Imagine what is going to happen to the resource sector if a particular area (x1000 examples) cannot be dug up because of an ancient rock spirit, or river spirit, or mountain spirit. Life-producing minerals will be left in the ground because they are underneath some supposed “sacred being” or “scared entity”. This animism or pantheism, or spiritualism, is rampant in the pagan worldview and will bring progress to a screeching halt.
If you don’t see how the removal of Christianity has caused this, note what the article says,
“The Catholic Church and the Spanish Empire later used this medieval understanding of matter as something passive, without spirit, to justify the extraction of resources during colonial times. The closer things were to prime matter, their argument supposed, the more they needed human imprint and an external purpose to make them valuable.
This notion was also used by Christian colonizers who were intent on destroying traditions that they saw as idolatrous. In their eyes, reverence toward a mountain or the earth itself was worshiping a mere “thing,” a false god. The church and the empire believed it was critical to desacralize these more-than-human beings and treat them as mere resources.”
It was the Christian worldview that made the exploration and use of many of these resources and minerals possible. Without it, they would have remained objects of worship and reverence, or spiritual taboo, and would not have been unlocked to support our modern civilisation and technology.
The writer of this piece frames this in a negative view, but without the extraction of such resources neither you or I would be able to live as we do. All forms of paganism fell under the sway of nature being sacred in some way, rather than nature existing to serve humanity, as the Bible teaches.
You cannot retain the idea that nature exists to serve humanity and reject Christianity at the same time, the two ideas are interlocked, they are based on the concept in Genesis that mankind was created to subject the earth, and that it is sinful to worship creation. The Christian worldview is necessary for both of these beliefs, and both of these beliefs are necessary for the kind of advanced civilisation we live in today.

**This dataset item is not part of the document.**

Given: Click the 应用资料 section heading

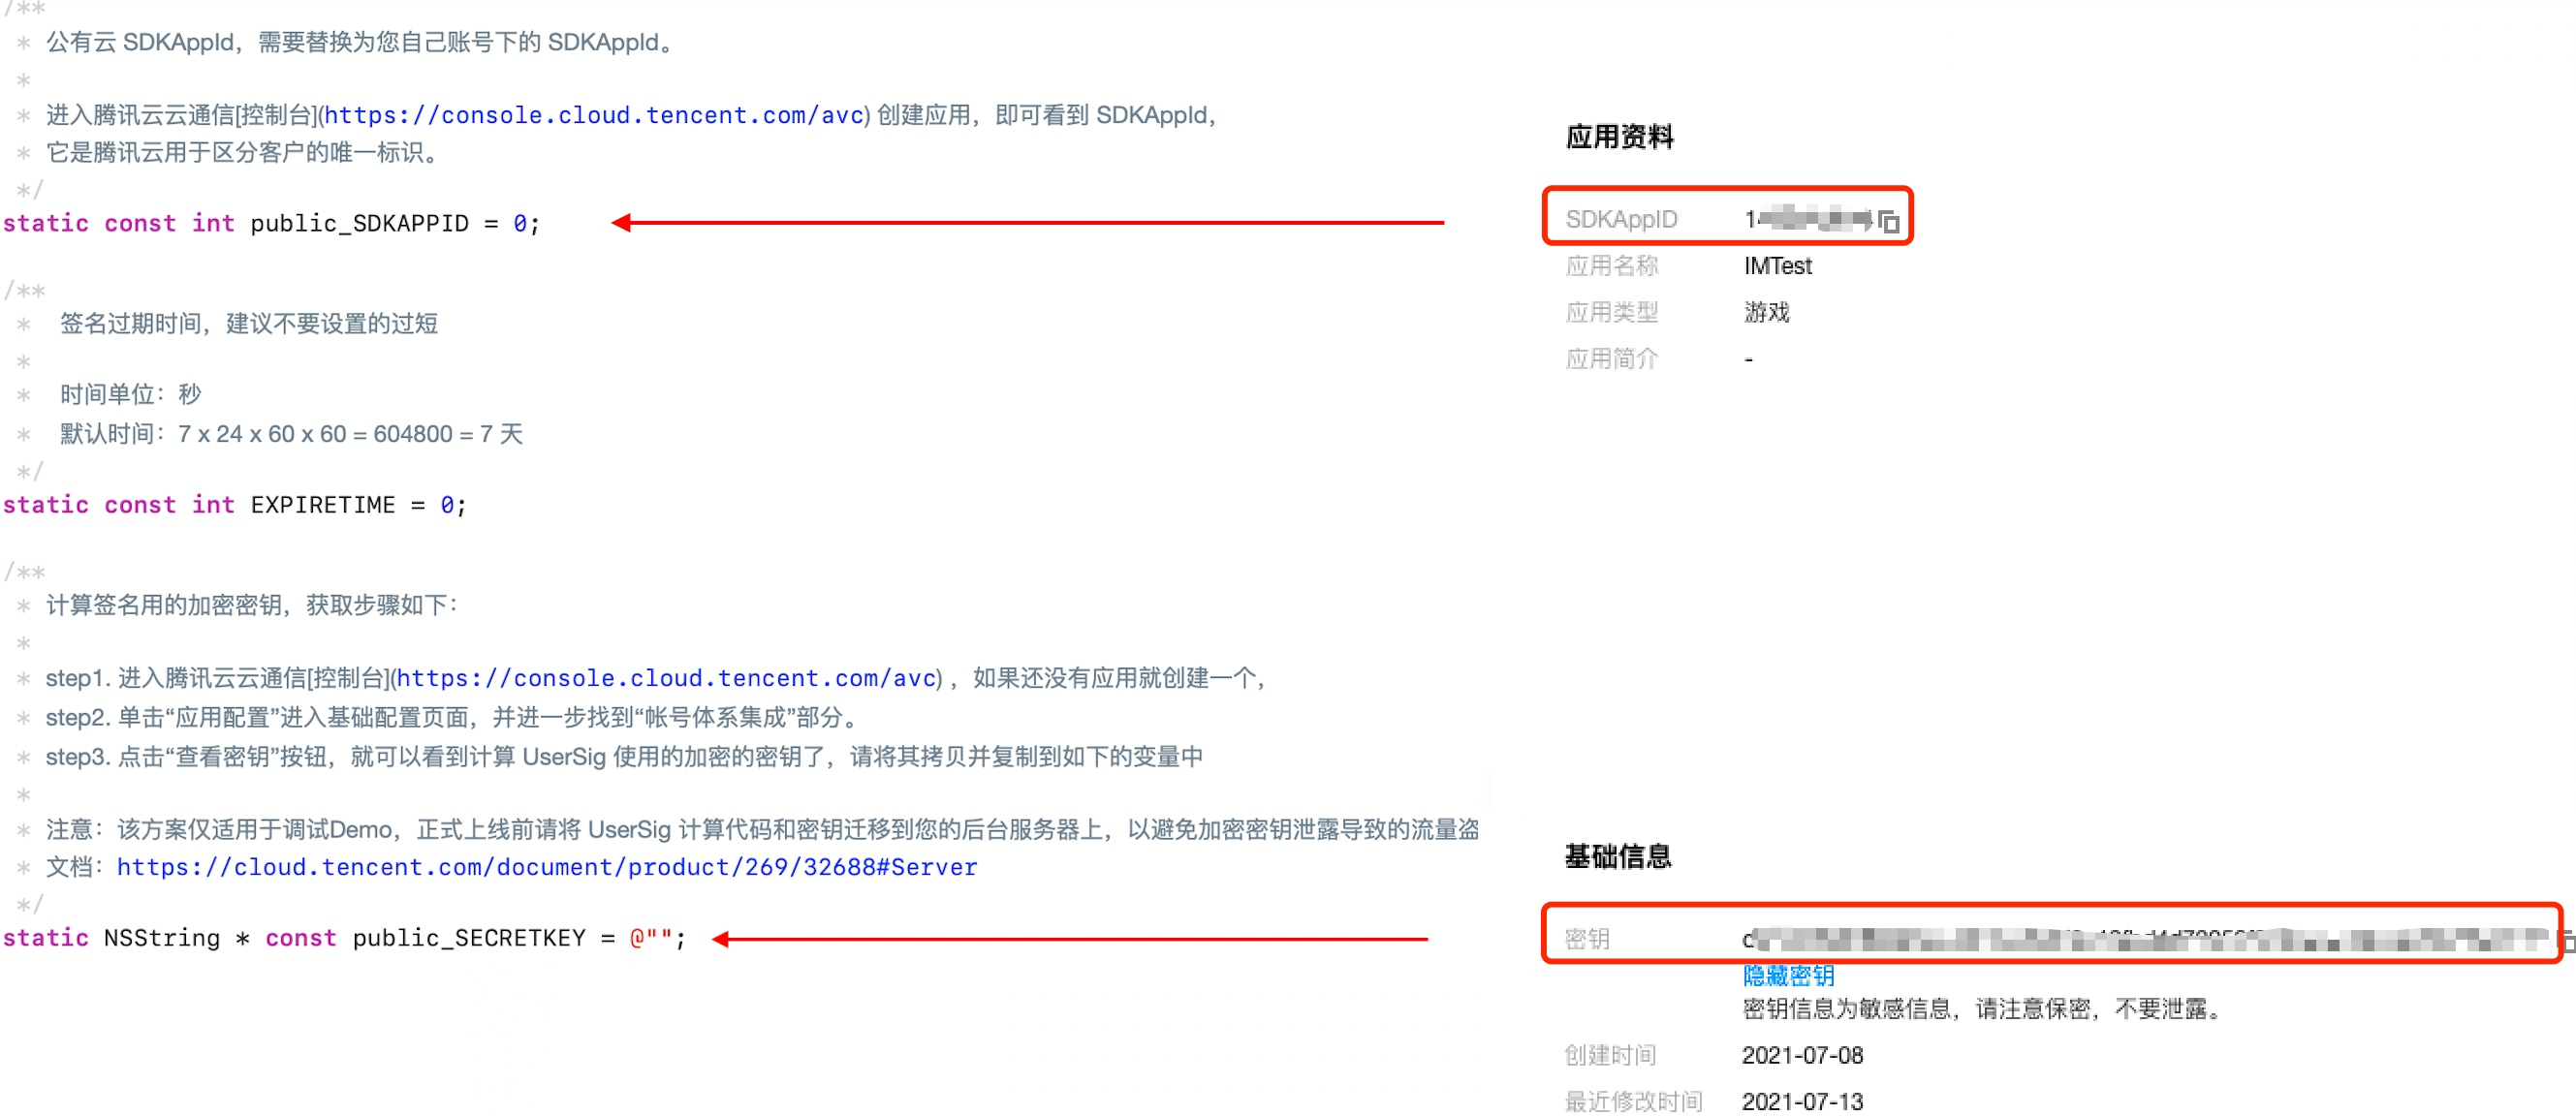Looking at the screenshot, I should [1619, 137].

Nature should be exploited in a sustainable and wise way, this is for sure. But saying it should not be exploited is wrong, and dys-civilisational. Such dys-civilisational policies are becoming increasingly common aren’t they? If they continue to be advanced and then instituted as practice, then they have the potential to make our entire way of life impossible, because whether you like it or not, our modern way of life is not possible without the ability to dig up earth and mountains, this is just a fact.